Se oggi è dimostrabile la relazione che lega donne e motori, quando il settore muoveva i primi passi, sicuramente non lo era. I primissimi veicoli a motore erano di appannaggio esclusivamente maschile. Quando all’inizio del 1899 la fabbrica Eisenach organizzò una prima esibizione di tutti i veicoli a motore prodotti fino a quel momento, alla guida di uno dei quattro Wartburg c’era Wilhelmine Ehrhardt, la moglie del direttore della fabbrica Eisenach, che si godette lo stupore sulla faccia dei passanti. Wilhelmine (23 agosto 1886 – 23 febbraio 1945) era molto abile e il suo “entusiasmo automobilistico” evidente.

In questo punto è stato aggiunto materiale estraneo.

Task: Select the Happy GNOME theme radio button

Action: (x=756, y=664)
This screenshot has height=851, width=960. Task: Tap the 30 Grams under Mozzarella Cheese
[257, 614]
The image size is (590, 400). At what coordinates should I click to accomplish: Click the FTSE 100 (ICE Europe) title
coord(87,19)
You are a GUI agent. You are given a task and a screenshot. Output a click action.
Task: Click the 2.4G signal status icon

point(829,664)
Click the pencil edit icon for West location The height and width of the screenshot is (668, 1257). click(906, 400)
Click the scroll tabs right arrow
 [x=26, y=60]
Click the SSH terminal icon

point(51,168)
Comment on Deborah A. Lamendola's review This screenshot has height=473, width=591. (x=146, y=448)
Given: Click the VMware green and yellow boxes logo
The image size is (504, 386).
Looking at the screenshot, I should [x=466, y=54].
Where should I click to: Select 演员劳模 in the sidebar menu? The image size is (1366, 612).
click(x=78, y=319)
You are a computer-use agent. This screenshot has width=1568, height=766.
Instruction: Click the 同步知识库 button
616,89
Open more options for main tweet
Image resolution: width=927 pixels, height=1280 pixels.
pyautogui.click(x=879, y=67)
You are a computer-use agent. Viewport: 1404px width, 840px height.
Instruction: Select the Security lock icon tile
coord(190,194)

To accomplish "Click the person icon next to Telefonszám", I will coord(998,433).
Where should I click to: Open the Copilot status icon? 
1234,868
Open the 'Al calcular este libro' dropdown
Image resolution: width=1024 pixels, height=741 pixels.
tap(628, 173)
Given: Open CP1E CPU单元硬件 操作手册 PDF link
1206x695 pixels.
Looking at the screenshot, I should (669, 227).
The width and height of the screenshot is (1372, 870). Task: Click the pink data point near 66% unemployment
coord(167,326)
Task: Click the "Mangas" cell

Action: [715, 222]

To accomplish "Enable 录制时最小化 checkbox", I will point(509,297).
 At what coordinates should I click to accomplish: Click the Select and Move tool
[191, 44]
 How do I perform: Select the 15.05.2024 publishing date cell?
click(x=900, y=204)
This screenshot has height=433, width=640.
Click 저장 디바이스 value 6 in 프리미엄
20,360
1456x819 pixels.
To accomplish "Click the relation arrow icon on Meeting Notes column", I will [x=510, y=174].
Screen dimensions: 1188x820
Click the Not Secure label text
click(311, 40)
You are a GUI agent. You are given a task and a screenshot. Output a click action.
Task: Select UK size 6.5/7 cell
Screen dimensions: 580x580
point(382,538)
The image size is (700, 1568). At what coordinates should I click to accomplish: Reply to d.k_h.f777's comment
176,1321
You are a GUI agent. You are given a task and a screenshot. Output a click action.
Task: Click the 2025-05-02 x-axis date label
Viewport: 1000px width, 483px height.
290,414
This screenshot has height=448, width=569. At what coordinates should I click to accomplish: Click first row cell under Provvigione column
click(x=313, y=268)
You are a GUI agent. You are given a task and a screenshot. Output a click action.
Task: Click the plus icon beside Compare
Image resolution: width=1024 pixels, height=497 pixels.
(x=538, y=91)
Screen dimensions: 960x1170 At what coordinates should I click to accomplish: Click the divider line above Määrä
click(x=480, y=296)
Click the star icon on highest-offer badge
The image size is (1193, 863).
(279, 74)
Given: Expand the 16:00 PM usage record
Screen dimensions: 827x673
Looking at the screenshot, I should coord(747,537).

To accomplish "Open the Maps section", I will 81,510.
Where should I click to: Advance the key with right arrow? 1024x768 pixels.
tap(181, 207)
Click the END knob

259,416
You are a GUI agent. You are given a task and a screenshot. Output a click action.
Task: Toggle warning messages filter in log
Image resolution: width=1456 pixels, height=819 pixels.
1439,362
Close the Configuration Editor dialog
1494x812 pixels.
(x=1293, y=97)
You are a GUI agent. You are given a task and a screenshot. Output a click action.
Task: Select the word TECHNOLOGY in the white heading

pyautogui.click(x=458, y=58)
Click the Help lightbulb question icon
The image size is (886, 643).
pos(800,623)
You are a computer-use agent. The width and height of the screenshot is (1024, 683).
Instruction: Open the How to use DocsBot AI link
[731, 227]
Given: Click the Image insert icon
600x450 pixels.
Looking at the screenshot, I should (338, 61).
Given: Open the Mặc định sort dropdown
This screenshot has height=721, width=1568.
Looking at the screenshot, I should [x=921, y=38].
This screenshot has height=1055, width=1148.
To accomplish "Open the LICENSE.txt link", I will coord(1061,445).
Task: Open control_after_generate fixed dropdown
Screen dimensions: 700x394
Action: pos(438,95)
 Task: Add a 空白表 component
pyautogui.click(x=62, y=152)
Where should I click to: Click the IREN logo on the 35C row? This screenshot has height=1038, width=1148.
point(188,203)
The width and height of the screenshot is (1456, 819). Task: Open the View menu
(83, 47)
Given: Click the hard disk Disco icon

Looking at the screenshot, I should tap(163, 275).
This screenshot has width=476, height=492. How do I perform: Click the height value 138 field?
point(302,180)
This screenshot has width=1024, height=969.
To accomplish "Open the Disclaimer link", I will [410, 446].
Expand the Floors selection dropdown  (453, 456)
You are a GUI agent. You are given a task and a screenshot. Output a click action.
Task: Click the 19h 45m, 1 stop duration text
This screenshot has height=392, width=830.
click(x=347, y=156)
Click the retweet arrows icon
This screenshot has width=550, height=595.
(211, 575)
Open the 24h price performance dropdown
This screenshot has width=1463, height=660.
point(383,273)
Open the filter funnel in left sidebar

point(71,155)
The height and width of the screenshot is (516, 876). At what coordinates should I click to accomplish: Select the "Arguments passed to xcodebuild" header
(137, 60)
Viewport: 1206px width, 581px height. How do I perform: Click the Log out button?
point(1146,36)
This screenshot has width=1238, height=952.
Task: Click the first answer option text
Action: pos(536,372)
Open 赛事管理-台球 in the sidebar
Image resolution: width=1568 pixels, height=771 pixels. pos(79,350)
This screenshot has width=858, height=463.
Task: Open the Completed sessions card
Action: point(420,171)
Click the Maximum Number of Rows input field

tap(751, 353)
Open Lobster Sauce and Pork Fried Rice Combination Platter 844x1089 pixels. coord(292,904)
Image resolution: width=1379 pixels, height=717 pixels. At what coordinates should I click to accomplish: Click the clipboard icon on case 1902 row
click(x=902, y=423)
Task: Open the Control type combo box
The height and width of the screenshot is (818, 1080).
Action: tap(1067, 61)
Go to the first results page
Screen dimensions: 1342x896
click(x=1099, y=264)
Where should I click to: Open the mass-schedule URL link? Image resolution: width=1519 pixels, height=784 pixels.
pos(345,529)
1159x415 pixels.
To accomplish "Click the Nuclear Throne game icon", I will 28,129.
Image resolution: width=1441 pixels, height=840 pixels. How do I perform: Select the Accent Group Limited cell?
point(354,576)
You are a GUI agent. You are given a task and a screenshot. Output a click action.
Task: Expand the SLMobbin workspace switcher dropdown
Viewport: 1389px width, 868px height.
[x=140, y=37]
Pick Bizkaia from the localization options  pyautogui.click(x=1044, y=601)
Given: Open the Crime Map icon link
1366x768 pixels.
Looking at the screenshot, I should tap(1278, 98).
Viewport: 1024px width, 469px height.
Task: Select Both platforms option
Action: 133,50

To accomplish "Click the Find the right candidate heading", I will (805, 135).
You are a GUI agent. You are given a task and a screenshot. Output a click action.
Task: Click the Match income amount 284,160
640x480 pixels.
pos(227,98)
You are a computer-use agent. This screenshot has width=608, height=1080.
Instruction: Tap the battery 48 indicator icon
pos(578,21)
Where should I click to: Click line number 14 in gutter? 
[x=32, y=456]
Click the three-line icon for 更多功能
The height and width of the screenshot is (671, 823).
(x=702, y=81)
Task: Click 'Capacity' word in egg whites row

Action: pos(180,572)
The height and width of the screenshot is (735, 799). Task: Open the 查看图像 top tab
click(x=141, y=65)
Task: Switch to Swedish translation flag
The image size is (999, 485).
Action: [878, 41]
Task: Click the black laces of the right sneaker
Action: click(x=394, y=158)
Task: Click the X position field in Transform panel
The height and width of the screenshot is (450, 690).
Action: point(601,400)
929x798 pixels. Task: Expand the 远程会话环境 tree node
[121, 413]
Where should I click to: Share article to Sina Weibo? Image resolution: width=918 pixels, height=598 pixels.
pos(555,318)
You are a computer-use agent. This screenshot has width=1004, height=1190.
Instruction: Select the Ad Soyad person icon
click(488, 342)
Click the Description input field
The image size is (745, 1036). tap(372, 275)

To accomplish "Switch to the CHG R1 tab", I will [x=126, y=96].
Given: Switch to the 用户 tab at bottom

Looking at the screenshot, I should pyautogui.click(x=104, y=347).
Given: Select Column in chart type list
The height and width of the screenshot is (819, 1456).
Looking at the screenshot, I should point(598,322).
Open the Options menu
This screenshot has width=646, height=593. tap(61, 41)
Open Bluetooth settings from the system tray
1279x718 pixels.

Quando, 23 luglio 1899, Gustav Ehrhardt si iscrisse con il nuovo modello di Wartburg alla prima corsa internazionale che andava da Innsbruck a Monaco, la moglie lo accompagnò. Il percorso partiva da Innsbruck, passava per la valle alpina dell’Inntal, l’austriaca Kufstein e la bavarese Rosenheim e arrivava a Monaco. Era molto impegnativo, ma per Wilhelmine fu entusiasmante. Dovette però aspettare ancora un anno per realizzare il sogno di gareggiare in qualità di donna pilota in una competizione automobilistica. Il 3 agosto 1901 scrisse la storia degli sport automobilistici partecipando alla gara che andava dalle montagne da Eisenach a Meiningen e ritorno. Grazie al motore a sua disposizione, Wilhelmine Ehrhardt mancò il podio per pochissimo. (si veda: https://www.bmw.com/it/automotive-life/donne-e-motori-11-personalita-nella-storia-del-settore-automotive.html)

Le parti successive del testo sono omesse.